What is a tube in $\mathbb{R}^n$?

Question

Lebesgue's differentiation theorem states that if $x$ is a point in $\mathbb{R}^n$ and $f:\mathbb{R}^n\rightarrow\mathbb{R}$ is a Lebesgue integrable function, then the limit of $\frac{\int_B f d\lambda}{\lambda(B)}$ over all balls $B$ centered at $x$ as the diameter of $B$ goes to $0$ is equal almost everywhere to $f(x)$. But if you replace balls with other kinds of set with diameter going to $0$, this need not be true. For instance it need not be true if you replace balls with rectangles.

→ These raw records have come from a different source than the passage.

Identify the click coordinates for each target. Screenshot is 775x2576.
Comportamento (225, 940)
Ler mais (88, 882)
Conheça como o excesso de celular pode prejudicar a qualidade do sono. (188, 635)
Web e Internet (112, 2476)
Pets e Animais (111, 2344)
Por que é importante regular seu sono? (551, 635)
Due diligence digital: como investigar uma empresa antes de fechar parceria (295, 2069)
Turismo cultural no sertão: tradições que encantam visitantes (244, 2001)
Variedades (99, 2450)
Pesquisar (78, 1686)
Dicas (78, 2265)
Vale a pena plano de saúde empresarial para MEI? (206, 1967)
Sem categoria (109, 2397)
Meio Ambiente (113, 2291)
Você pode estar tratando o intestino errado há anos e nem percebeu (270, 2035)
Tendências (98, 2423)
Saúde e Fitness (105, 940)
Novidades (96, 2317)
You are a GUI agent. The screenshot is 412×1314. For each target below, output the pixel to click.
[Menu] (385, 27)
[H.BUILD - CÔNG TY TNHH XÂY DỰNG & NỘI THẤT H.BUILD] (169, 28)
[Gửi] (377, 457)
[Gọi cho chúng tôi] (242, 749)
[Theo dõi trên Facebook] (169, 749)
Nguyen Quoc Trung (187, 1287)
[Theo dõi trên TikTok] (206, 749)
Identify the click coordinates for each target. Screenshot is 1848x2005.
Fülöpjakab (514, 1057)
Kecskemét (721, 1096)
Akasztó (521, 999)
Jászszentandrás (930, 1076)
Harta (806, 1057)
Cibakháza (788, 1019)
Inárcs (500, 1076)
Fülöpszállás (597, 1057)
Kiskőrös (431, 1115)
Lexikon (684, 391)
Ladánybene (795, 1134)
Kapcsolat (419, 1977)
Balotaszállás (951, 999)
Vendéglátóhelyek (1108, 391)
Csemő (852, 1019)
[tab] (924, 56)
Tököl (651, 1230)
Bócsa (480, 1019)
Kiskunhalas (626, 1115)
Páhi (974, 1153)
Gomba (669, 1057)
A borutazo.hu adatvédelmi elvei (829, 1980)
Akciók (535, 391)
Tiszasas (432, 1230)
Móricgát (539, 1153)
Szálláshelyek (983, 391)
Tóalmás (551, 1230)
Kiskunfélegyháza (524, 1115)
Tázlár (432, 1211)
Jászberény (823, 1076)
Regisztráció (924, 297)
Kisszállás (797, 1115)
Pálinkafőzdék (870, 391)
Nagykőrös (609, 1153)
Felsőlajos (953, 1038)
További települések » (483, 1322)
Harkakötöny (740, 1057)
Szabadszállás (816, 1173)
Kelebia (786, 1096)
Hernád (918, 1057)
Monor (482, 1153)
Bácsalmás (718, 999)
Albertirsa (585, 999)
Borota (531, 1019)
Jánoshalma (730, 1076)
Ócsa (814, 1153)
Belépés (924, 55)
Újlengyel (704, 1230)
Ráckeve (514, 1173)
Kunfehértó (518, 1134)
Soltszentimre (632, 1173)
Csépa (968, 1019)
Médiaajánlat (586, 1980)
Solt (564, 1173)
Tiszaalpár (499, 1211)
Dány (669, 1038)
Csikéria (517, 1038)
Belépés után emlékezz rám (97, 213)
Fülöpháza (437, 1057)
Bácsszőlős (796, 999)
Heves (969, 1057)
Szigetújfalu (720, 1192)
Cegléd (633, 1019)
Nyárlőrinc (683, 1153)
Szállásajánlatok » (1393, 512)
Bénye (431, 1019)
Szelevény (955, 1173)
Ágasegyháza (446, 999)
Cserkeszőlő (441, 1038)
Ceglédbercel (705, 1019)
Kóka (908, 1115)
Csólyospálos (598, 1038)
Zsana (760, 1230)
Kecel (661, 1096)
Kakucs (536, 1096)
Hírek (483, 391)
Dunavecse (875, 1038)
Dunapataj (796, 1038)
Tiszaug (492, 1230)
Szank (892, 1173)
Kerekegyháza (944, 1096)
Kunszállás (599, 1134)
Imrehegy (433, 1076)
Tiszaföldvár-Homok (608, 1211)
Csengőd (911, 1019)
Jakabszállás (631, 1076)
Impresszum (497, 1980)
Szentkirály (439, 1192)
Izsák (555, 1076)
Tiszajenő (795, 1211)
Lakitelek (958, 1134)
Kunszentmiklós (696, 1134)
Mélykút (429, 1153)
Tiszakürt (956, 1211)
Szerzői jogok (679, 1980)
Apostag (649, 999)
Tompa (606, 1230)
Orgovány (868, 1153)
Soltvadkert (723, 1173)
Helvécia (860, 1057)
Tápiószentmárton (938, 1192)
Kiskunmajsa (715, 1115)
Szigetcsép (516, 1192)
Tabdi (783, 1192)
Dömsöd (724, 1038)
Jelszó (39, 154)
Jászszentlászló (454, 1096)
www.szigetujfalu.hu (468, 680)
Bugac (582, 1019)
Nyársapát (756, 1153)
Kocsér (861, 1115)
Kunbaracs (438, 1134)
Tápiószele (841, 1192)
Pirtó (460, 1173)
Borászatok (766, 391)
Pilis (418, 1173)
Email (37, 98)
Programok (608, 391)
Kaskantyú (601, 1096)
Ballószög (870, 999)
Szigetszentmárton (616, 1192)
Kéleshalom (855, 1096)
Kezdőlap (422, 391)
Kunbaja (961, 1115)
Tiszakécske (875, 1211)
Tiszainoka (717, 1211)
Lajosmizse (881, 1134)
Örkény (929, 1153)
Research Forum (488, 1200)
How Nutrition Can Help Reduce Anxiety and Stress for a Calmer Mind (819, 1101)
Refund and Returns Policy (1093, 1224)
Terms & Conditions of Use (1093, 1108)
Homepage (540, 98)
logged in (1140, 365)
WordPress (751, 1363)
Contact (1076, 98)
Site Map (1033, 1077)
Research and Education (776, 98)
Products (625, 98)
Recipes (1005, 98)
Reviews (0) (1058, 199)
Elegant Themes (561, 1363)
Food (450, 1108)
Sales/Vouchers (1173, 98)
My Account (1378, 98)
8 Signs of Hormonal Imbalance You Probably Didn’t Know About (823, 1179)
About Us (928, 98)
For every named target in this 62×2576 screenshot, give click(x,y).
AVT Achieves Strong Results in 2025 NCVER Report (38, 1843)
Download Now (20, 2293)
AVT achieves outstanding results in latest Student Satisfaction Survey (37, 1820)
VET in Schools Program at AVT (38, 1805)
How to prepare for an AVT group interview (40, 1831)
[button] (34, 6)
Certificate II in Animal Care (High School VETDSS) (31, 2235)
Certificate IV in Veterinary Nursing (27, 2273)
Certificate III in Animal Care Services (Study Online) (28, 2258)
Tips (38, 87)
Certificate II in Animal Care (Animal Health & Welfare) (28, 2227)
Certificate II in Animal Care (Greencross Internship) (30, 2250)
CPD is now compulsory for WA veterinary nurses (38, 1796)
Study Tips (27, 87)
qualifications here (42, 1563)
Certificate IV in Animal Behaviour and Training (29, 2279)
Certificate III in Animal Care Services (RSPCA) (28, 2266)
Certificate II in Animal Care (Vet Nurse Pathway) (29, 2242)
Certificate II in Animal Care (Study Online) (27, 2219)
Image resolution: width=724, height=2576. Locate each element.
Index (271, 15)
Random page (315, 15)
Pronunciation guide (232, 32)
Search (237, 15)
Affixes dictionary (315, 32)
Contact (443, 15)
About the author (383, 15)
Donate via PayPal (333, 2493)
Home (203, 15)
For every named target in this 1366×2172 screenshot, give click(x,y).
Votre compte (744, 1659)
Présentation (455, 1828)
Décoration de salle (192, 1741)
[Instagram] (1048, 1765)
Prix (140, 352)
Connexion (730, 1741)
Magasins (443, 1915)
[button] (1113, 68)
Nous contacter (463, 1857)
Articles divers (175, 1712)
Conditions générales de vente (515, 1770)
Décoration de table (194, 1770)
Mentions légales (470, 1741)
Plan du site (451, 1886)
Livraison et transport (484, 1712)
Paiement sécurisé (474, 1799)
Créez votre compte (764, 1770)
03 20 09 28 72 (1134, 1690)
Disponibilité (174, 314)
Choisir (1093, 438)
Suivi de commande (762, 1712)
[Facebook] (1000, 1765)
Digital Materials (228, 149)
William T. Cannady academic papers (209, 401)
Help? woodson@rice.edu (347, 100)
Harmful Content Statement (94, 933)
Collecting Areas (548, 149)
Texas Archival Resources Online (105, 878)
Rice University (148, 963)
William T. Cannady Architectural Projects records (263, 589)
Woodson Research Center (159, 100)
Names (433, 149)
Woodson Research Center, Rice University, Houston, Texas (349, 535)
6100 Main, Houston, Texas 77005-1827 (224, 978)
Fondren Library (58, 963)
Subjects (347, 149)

But I just came across a journal paper which shows that if you take the collection of all "tubes" in $\mathbb{R}^n$ oriented in certain directions, then the Lebesgue differentiation holds true for this collection for $L^p$ functions with $p>1$. But my question is, what exactly is a tube in $\mathbb{R}^n$ as the term is used in this paper? The paper doesn't provide any definition as far as I can tell.

Is it like a cylinder, or what?

Answer 1

Based on reference 19 in the paper you linked, on page 224 of the corresponding article (or page 11 in the .pdf), it looks like a tube is the same as an "oriented" cylinder, and is determined by a direction $\gamma\in S^{n-1}$, and two parameters: a height, and a radius of the cylinder itself.

Answer 2

It should be a $n$ dimensional cylinder right? So pick a disk in $\mathbb{R}^{n-1}$ then map it's point set, $(x_1,\dots,x_{n-1},0)$ to $(x_1,\dots,x_{n-1},z)$ where $z \in \mathbb{R}$.

For the usual space, $n=3$, you get a regular cylinder which has it's base disk as a subset of the xy-plane.